We recommend signing up for a free account at Credit Sesame. You can be viewing your free credit score and report in less than 90 seconds. No credit card needed, no obligation, and it doesn’t affect your credit score at all.

They send you daily monitoring emails to let you know about changes to your credit report. This is important when we are trying to improve our credit score and clean up our credit report.

Click here to sign up for your free Credit Sesame account.

TIP: Avoid credit score sites that ask for your credit card information. After your free trial period ends, they will charge you to continue with their service.

7. Check Your Credit Report For Errors

1 in 4 people have an error on their credit report.

(Click here to get your FREE credit report from Credit Sesame)

It could be a small error like an incorrect address, or a large error like an unpaid debt that you didn’t incur.

Depending on how significant the error is, it could be costing you 100’s of points off your credit score!

These are the 3 types of errors that could exist:

  1. Account Error:  A debt is showing that doesn’t belong to you
  2. Derogatory Mark Error: A debt that you paid is still showing as unpaid
  3. Personal Information Error: Wrong name, address, or employer information is showing

Account Errors and Derogatory Mark Errors have the largest affect on your credit score. They stop you from getting approved for new credit and lower interest rates.

Personal Information Errors shouldn’t affect your credit score. They do raise concerns about potential identity theft and fraud.

The best way to resolve these errors is to dispute them with the credit bureaus. Equifax, TransUnion, and Experian allow you to file disputes online. 70% of online disputes can get resolved within 14 days.

Here are the links to do an online dispute with each credit bureau:

  • Equifax: https://experian.referral.equifax.com/CreditInvestigation/home.action
  • TransUnion: https://dispute.transunion.com/dp/dispute/landingPage.jsp
  • Experian: http://www.experian.com/disputes/main.html

Feeling overwhelmed with the dispute process?

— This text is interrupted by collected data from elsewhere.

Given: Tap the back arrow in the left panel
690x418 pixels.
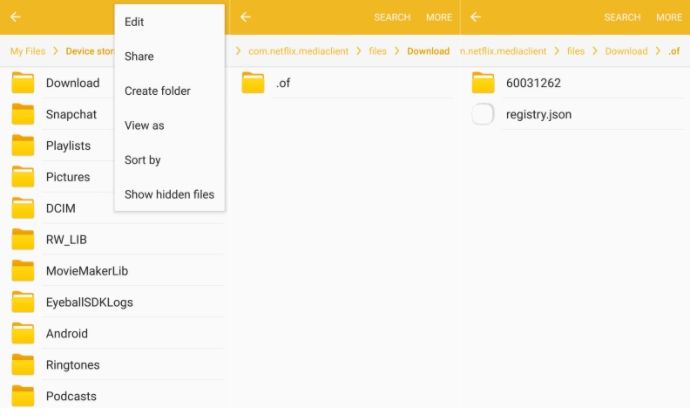Looking at the screenshot, I should click(16, 17).
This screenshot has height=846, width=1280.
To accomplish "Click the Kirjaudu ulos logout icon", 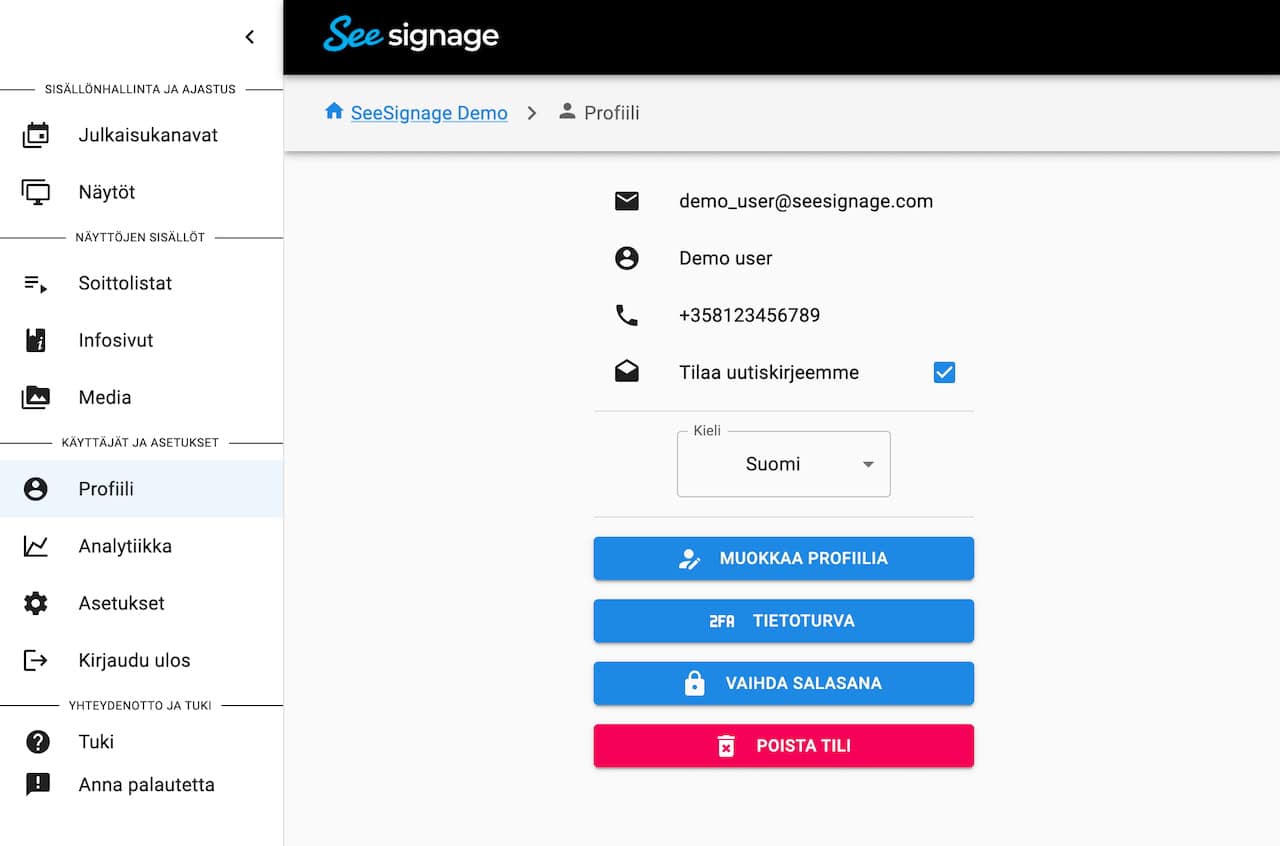I will click(36, 660).
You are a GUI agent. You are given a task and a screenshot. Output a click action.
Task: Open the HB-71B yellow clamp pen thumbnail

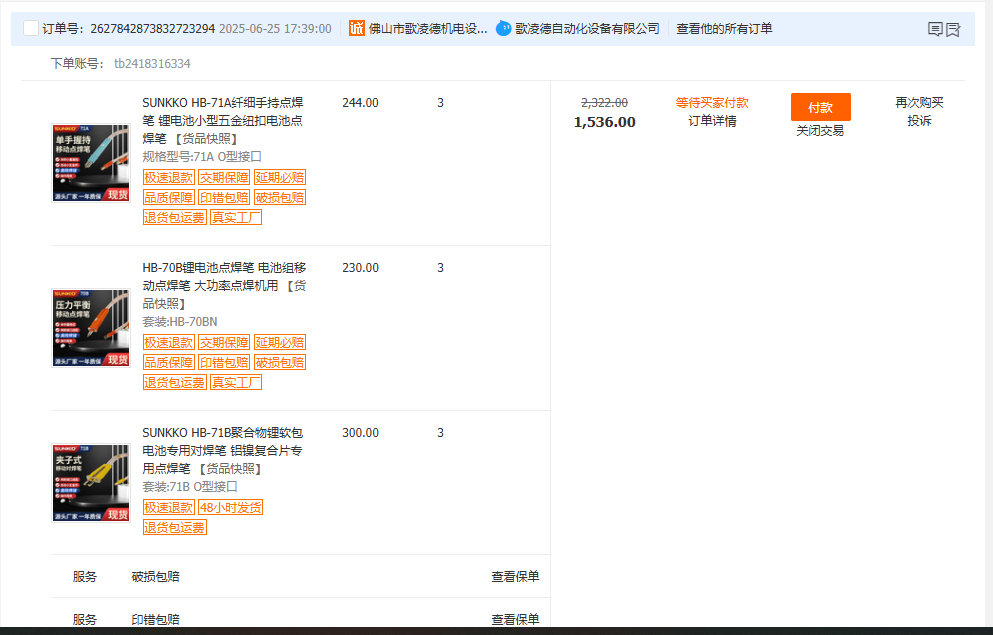91,483

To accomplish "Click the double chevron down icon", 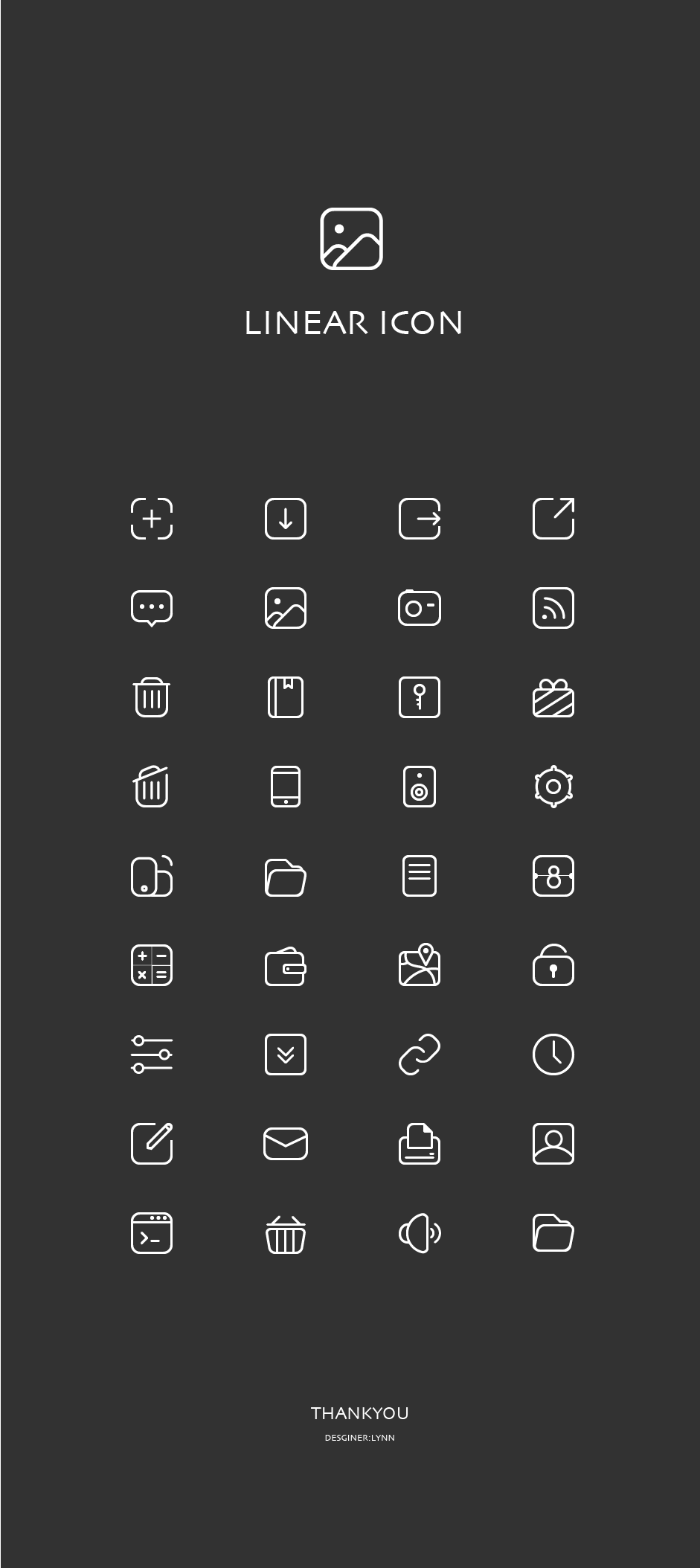I will point(286,1055).
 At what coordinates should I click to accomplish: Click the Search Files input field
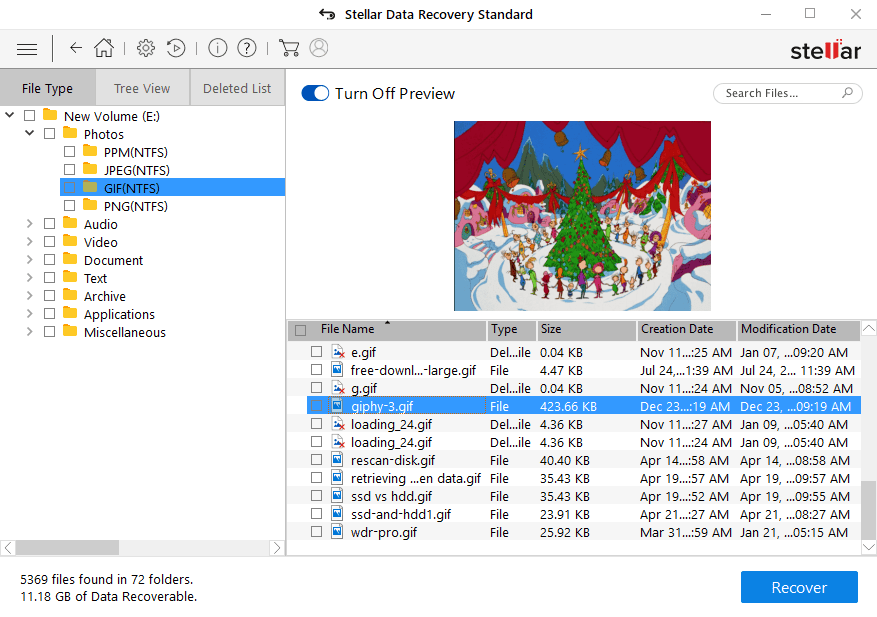tap(778, 93)
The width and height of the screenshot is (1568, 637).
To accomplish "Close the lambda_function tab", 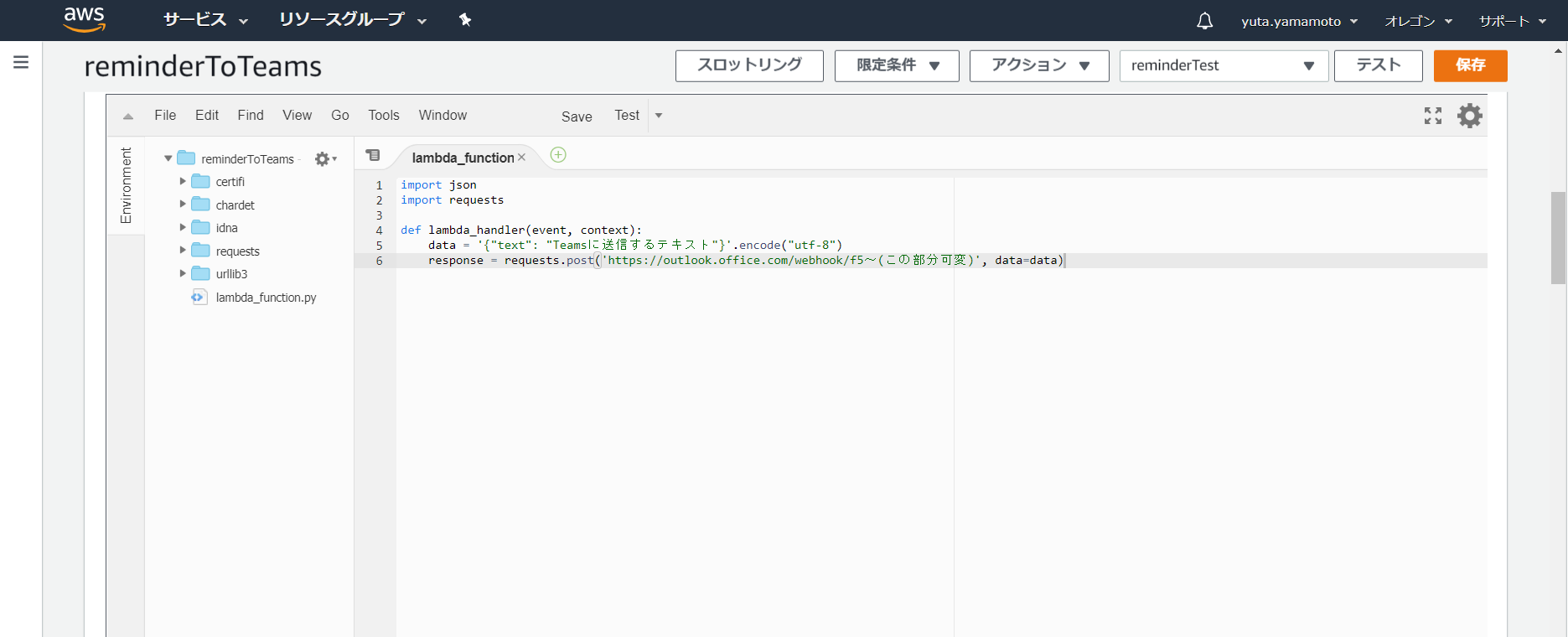I will coord(521,158).
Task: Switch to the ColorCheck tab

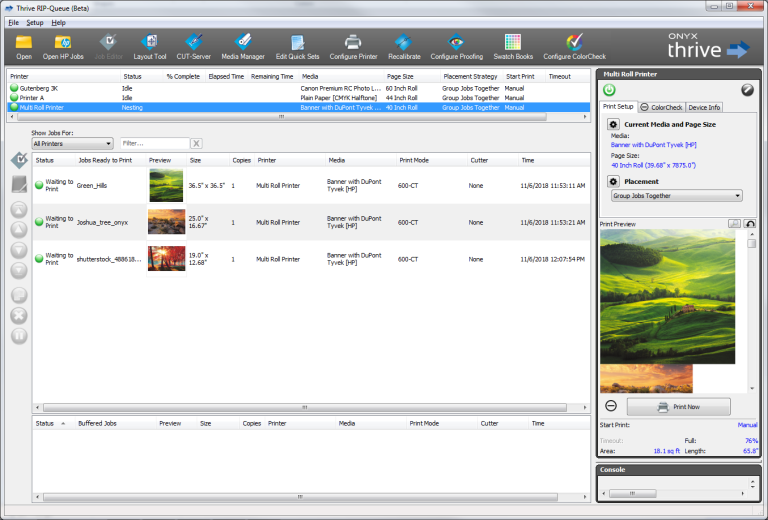Action: tap(660, 107)
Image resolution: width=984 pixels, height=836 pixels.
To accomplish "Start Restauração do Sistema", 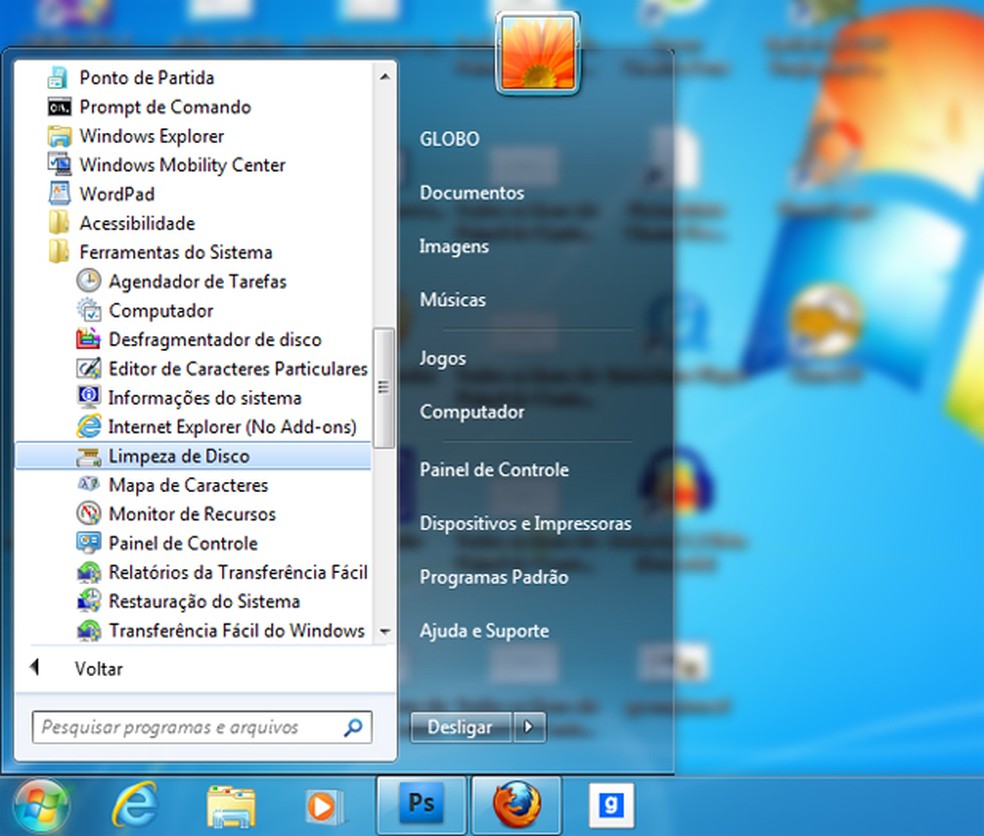I will (204, 601).
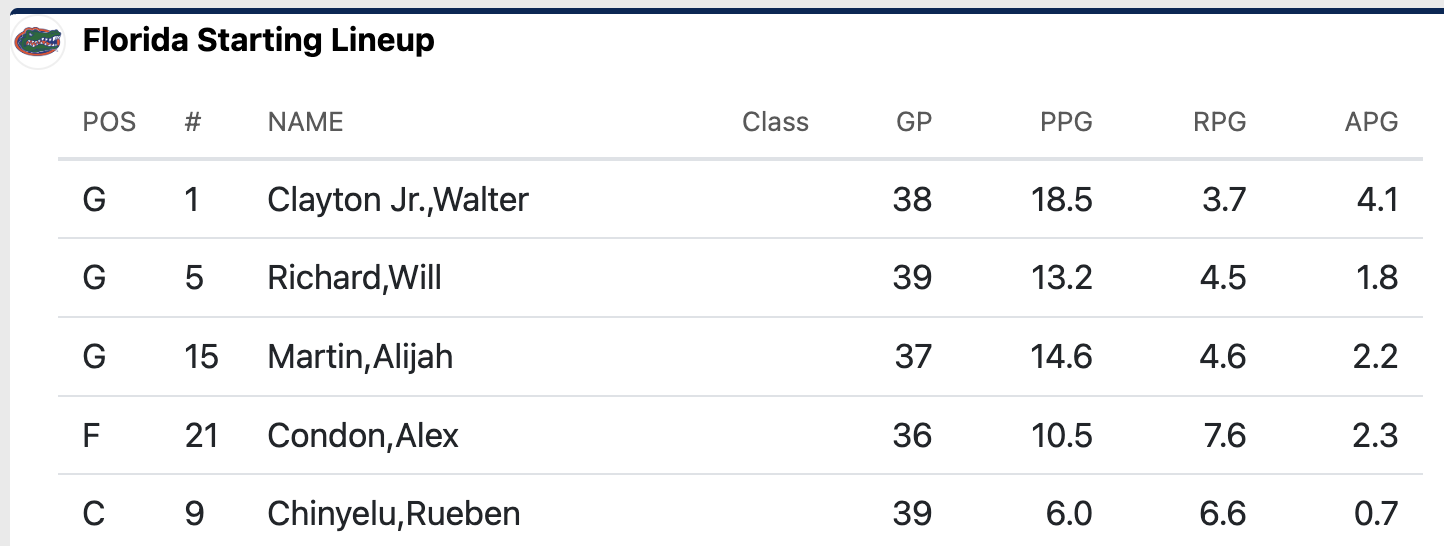Image resolution: width=1444 pixels, height=546 pixels.
Task: Click Alex Condon's 7.6 RPG value
Action: pos(1220,436)
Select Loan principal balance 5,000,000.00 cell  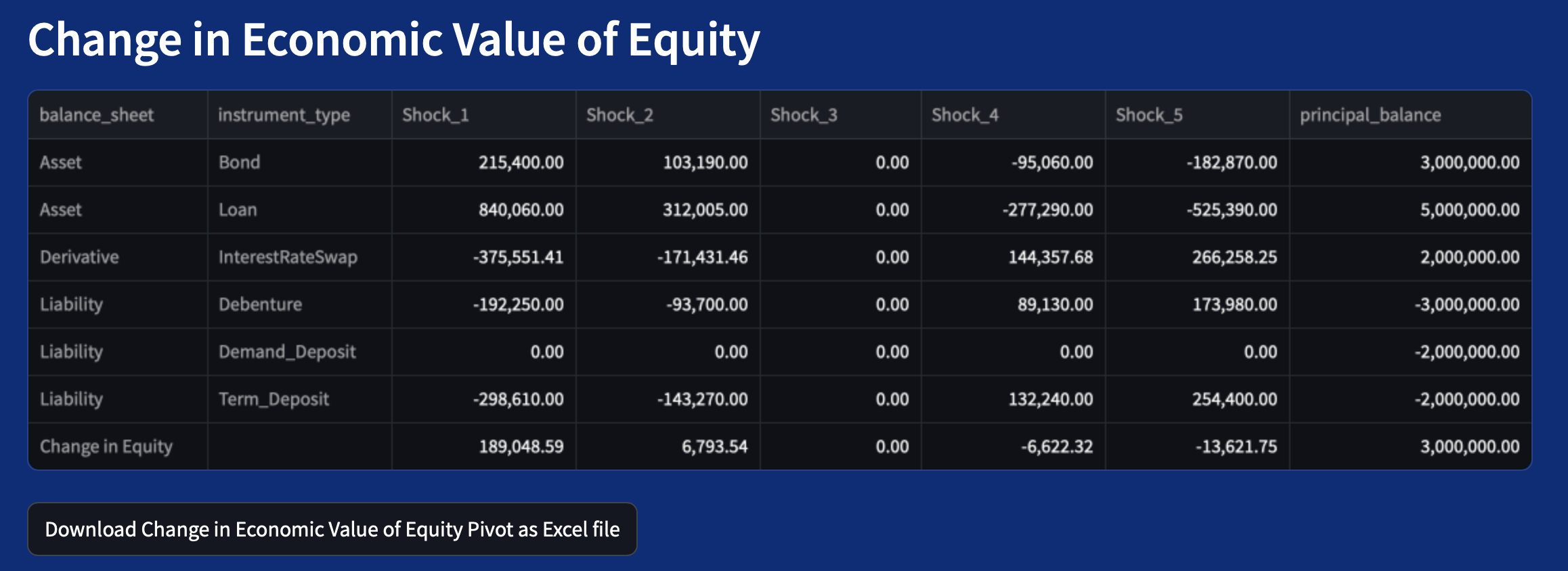1469,210
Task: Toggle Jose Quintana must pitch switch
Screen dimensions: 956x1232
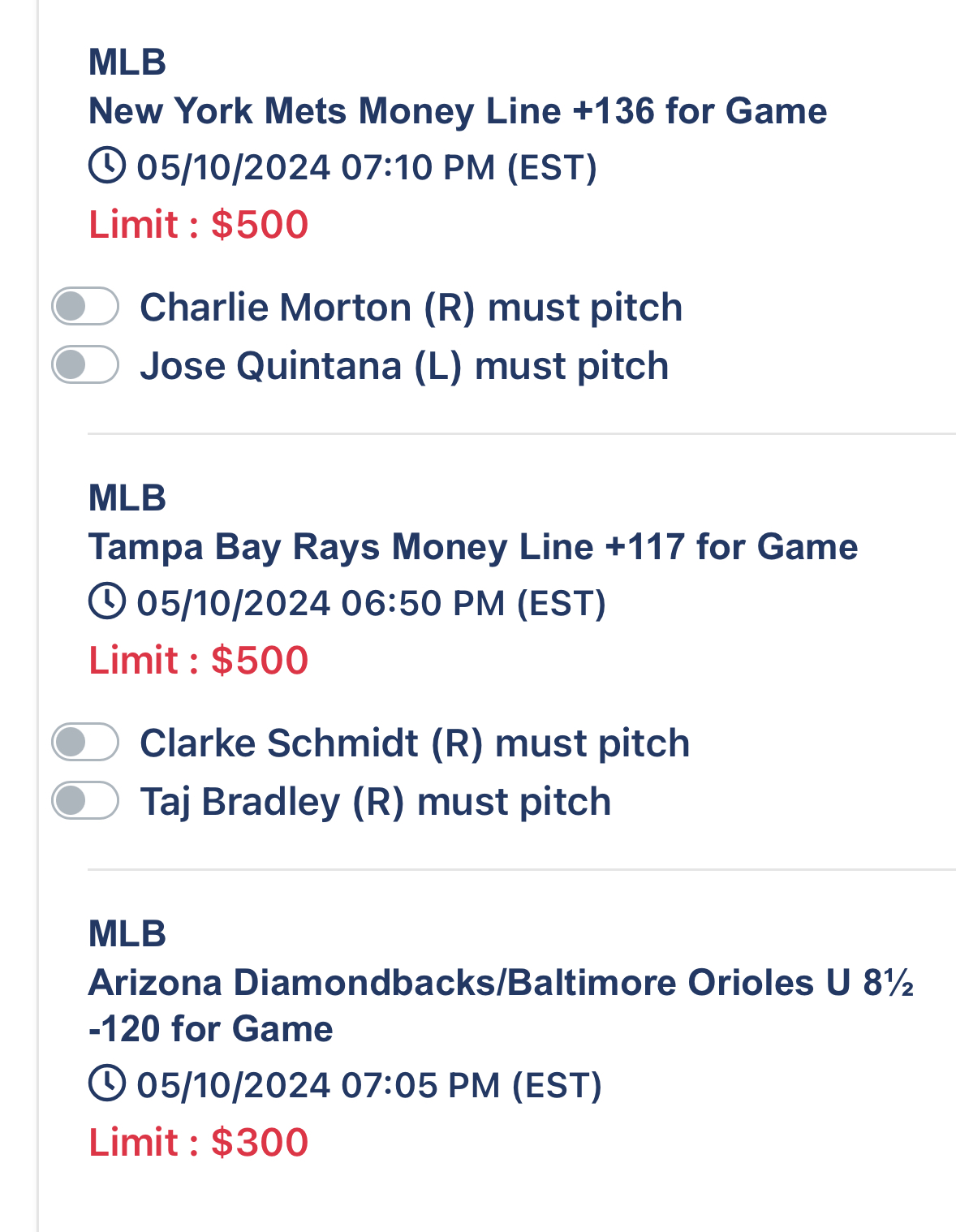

You can always hire professionals to do it for you.

We recommend the team at CreditRepair.com to handle these disputes. They charge you $99.95 per month to be a client, but most disputes get resolved within the first month!

Click here to sign up online, and they will start filing disputes within 24 hours.

100 Points in 90 Days…It IS Possible!

We challenge you to follow our 7 steps and see how effective they are.

Remember to track your progress with your free Credit Sesame account.

Some of the changes we recommended only take a few minutes to do. Others were about making you more aware of how your actions can affect your score. We want you to keep those in mind when making financial decisions in the future.

Financial literacy is at an all-time low across the world. Lenders and banks take advantage of that by offering high interest rates. We want our readers to be better prepared for their next credit check.